Monday, October 24, 2016

All the elements of tragedy were there

(courtesy Old Merthyr Tydfil)
Friday marked the 50th anniversary of the horrific Aberfan disaster, in which a mountain of coal waste buried part of the Welsh town, killing 28 adults and 116 children. (The title of this post is a variation on the refrain from Keidrych Rhys's poem, "Aberfan: Under the Arc Lights", quoted by Prince Charles at the commemoration ceremony.) As the New York Times reports:
At the inquest, when a child’s cause of death was listed as asphyxia and multiple injuries, one father famously said: “No, sir. Buried alive by the National Coal Board. That is what I want to see on the record.”
Iain McLean has done some interesting work on the policy lessons of the disaster, including some legal ones:
The legal framework for corporate manslaughter already existed in 1966. The managing director of a local firm had been prosecuted in 1965 for allegedly instructing a welder to cut up a disused river bridge starting in the middle. The welder had done so and was drowned when the bridge collapsed. The prosecution failed because it could not prove that it was the managing director who had given the order. But two of the counsel who subsequently appeared before the Aberfan Tribunal had also appeared in that case, with reversed roles. The prosecuting counsel in 1965 was counsel for the National Coal Board at the tribunal. The defence counsel in 1965 was counsel for the teachers' unions (who had lost five of their members) at the tribunal. Why then did they not consider the possibility of prosecution of the NCB? Partly because the idea was too mind-stretching; partly because it is always difficult, in a large organisation, to prove that a directing mind (mens rea) was behind a piece of criminal negligence.

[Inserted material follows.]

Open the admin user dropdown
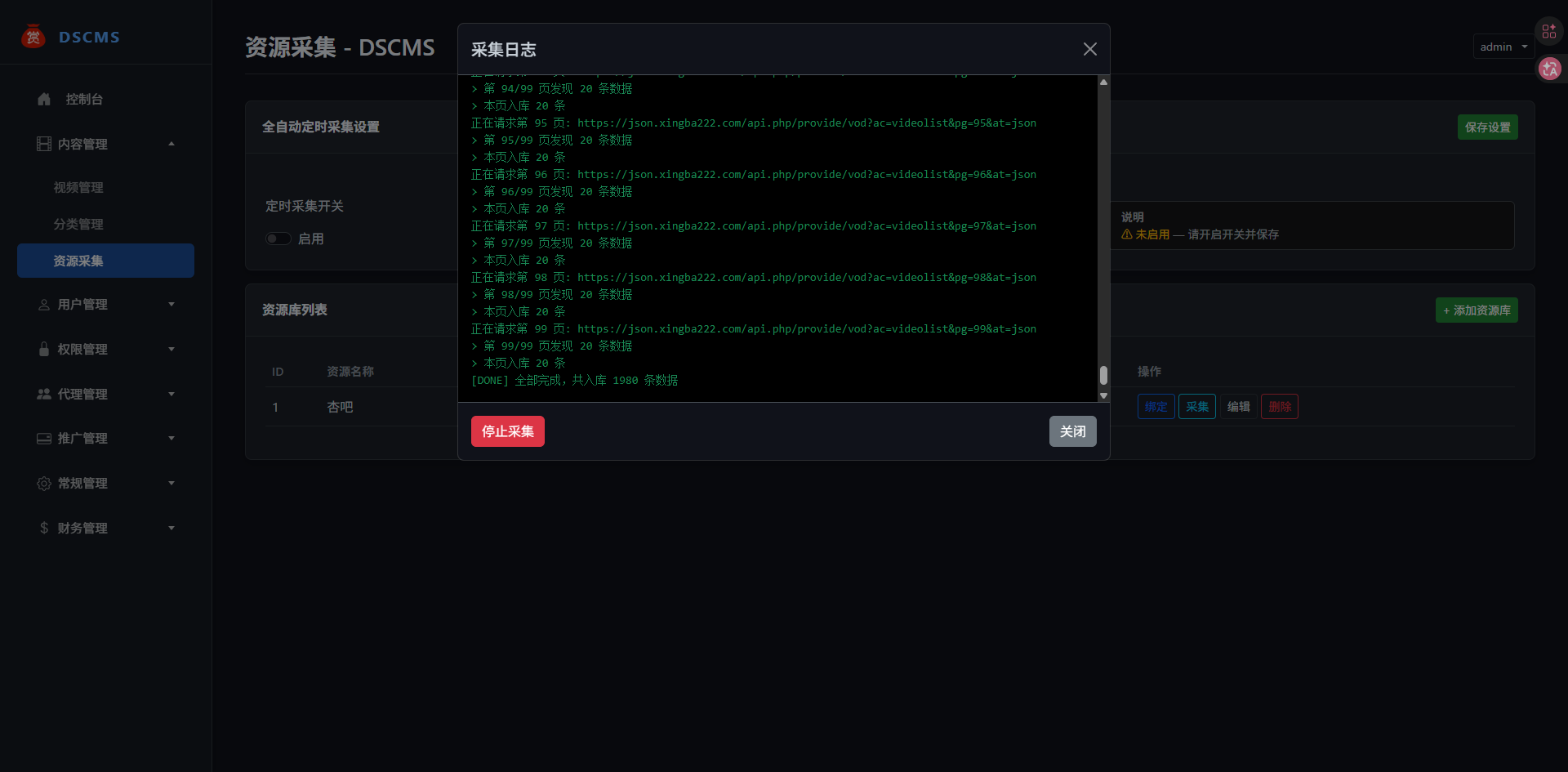This screenshot has width=1568, height=772. (1503, 47)
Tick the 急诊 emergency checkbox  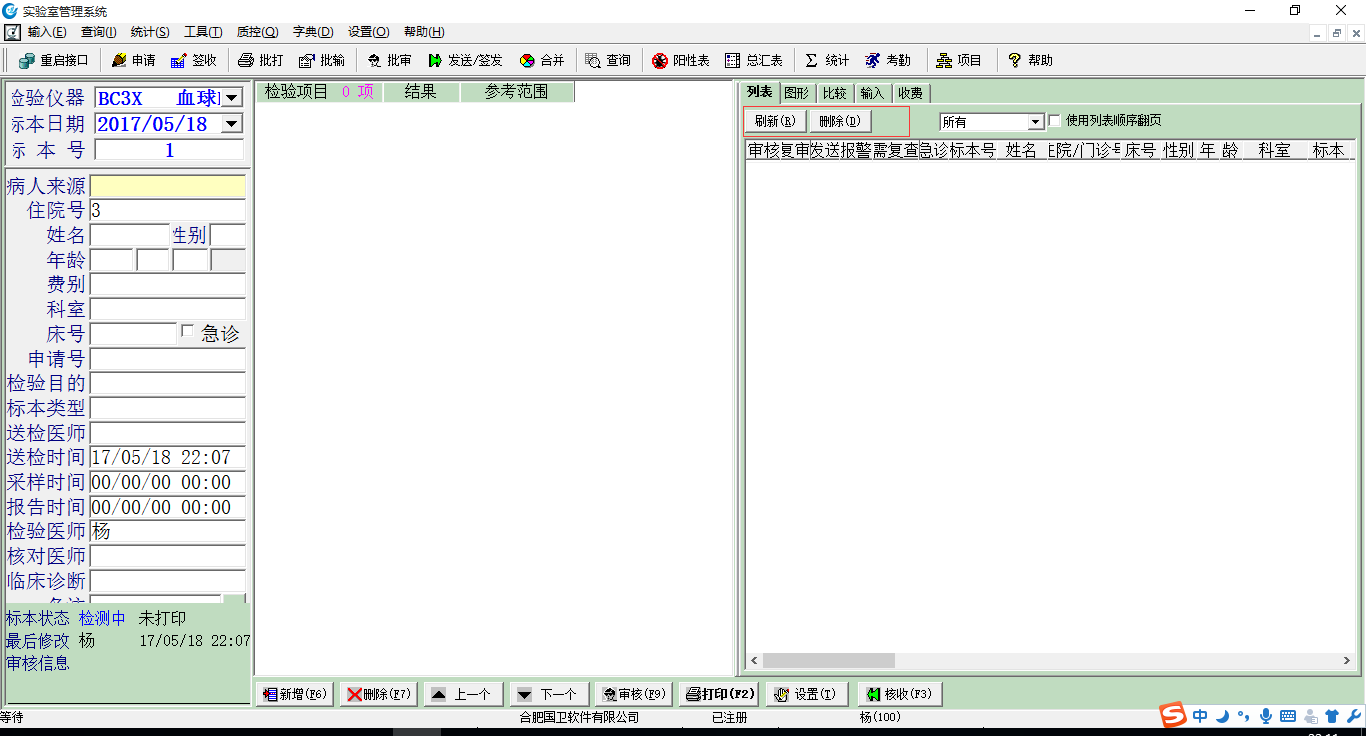pos(187,332)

The Law Commission recommended in 1996 that a specific offence of corporate killing should be introduced. The Labour Party accepted this proposal and put it into its 1997 General Election manifesto. It still has not been implemented. This may be ascribed to corporate lobbying....
Therefore the best route is probably to impose serious fines on corporations for violations of health and safety law. That is what happened after the Clapham and Paddington rail accidents. Survivor groups complain that even seven-figure fines have little financial impact on negligent companies. That is true but at least they have a reputational impact.
Civil law is less help than one might expect. The NCB had strict liability to compensate those who suffered pecuniary loss from the slide of a tip: that is, it would have faced this liability even if it had not been shown to be negligent. This doctrine (known to lawyers as Rylands v. Fletcher, after the 1868 case that established it) has perverse consequences. If a corporation is liable whether it is negligent or not, it has no incentive not to be negligent. Furthermore, injuring people is expensive; killing them is cheap. A line of cases has settled that damages for bereavement are nominal, and that for example, there are no grounds for a bereaved parent to claim damages for the loss in support in their old age that they would otherwise have expected to get from their lost child.
Even injury claims are difficult when they relate to psychological injury which may take thirty or more years to be revealed. A University of Wales study showed that 29% of Aberfan survivors who agreed to be interviewed were still suffering from post-traumatic stress disorder (PTSD) after 33 years. No fewer than 46% of them had suffered PTSD at some time, compared with 29% in a control group of pupils who had attended the same secondary school but who did not come from Aberfan. As far as I am aware, no Aberfan survivor or parent has successfully sued the NCB or its successor body for causing them post-traumatic stress, although many display what the psychiatrists call 'florid' symptoms of it.
Also:
Our archival research tended to confirm that Aberfan was a disaster of corporatism.... The NCB and its senior officers escaped scot-free because the governments of the late 1960s and early 1970s needed their help in the 'high politics' of running down the coal industry without provoking a national strike.  There was no concept of 'making the polluter pay' in British public administration at the time, and a nationalised industry was treated as if it were a government department.  Therefore, policymakers thought that it would be futile to make the NCB pay the environmental (or even the direct) costs of the disaster, as such a payment would merely increase its deficit, which fell to be funded out of general taxation in any case.